Jean Marie YVON, probablement blessé est fait prisonnier au cours de cette journée du 14 juillet 1915. On retrouve les traces de Jean Marie YVON sur deux fiches du la Croix-Rouge Internationale avec le seul prénom Jean, renvoyant à plusieurs listes d'internés français.

 

Il est d'abord transporté à Montmédy (Meuse) où les allemands qui occupe cette région ont installé un lazaret dans la forteresse, où lui sont prodigué les premiers soins, puis il été déplacé dans le camp de prisonniers d' Heilbronn dans la région de Stuttgart.

 

Heilbronn est une ville du sud de l'Allemagne (anciennement en français Hailbron), au bord de la rivière Neckar, dans le Land de Bade-Wurtemberg.

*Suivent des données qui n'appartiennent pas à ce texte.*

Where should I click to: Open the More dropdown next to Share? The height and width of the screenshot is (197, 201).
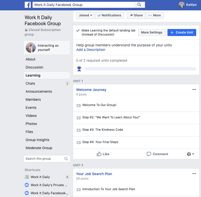coord(154,15)
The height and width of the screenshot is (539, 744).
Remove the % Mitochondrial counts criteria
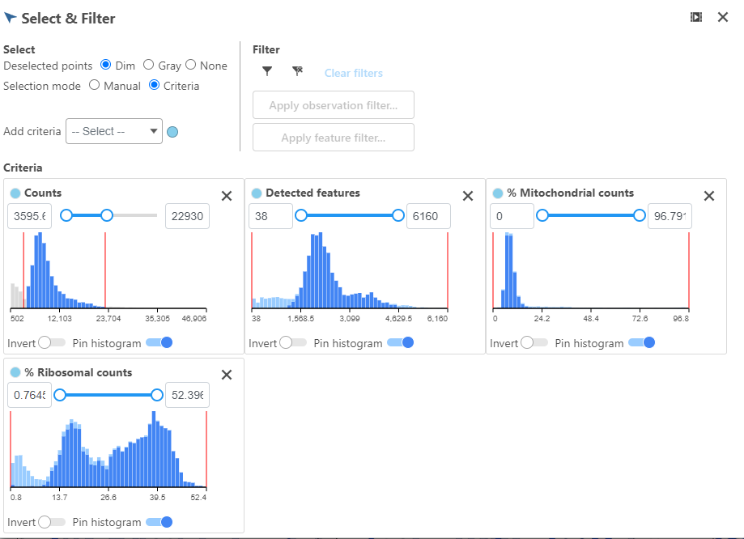709,196
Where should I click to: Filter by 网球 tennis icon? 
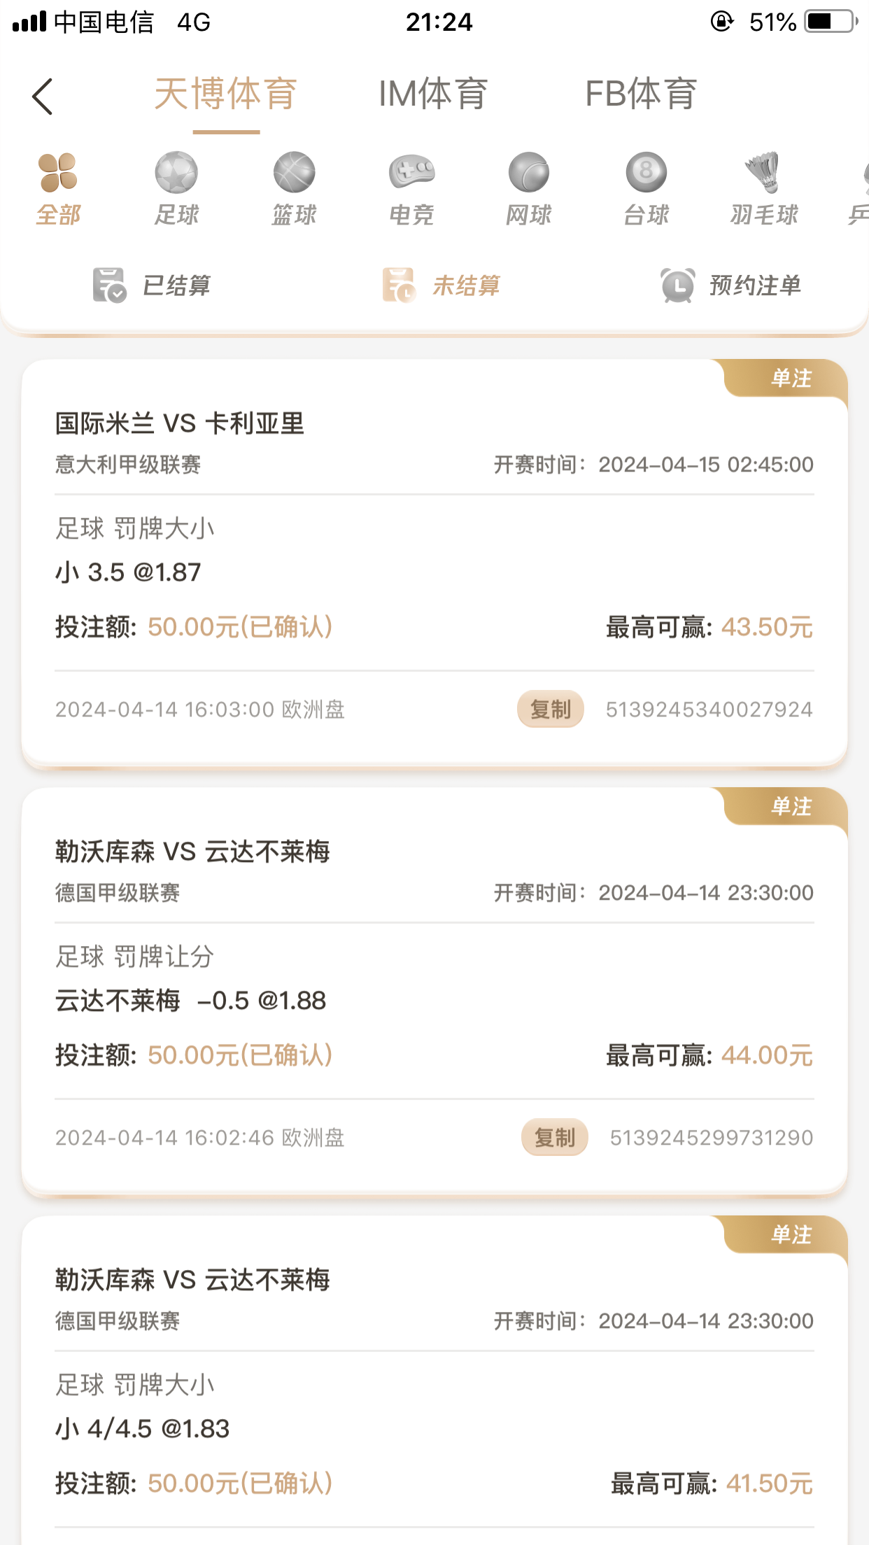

C'est le chef-lieu du Landkreis Heilbronn et de la région de Heilbronn-Franconie, proche de Stuttgart

 

Les camps de prisonniers dépendant du XIIIème corps (Stuttgart). Deux camps; une dans la ville dans un bâtiment industriel abandonné, l'autre dans une ferme désaffectée à trois miles de la ville et un lazaret.

 

 

En octobre 1915, Jean Marie YVON apparait sur une liste du camp de prisonniers de guerre (kriegsgefangenenlager) de Stuttgart II

 

 

Jean Marie YVON est rapatrié après l'armistice du 11 novembre 1918. Il est, selon sa fiche matricule,  hospitalisé à Hôpital Dépôts de convalescents n° 48 situé dans l'ancienne usine Trapadoux, 99 grande rue de Jallieu à Bourgoin (Isère) qui comporte 400 lits et qui fonctionne depuis le 7 novembre 1915 a, le 6 janvier 1919

 

Il sort de l'hôpital le 2 février 1919 et il est renvoyé dans ses foyers le 3 février 1919, très probablement en très mauvais état de santé.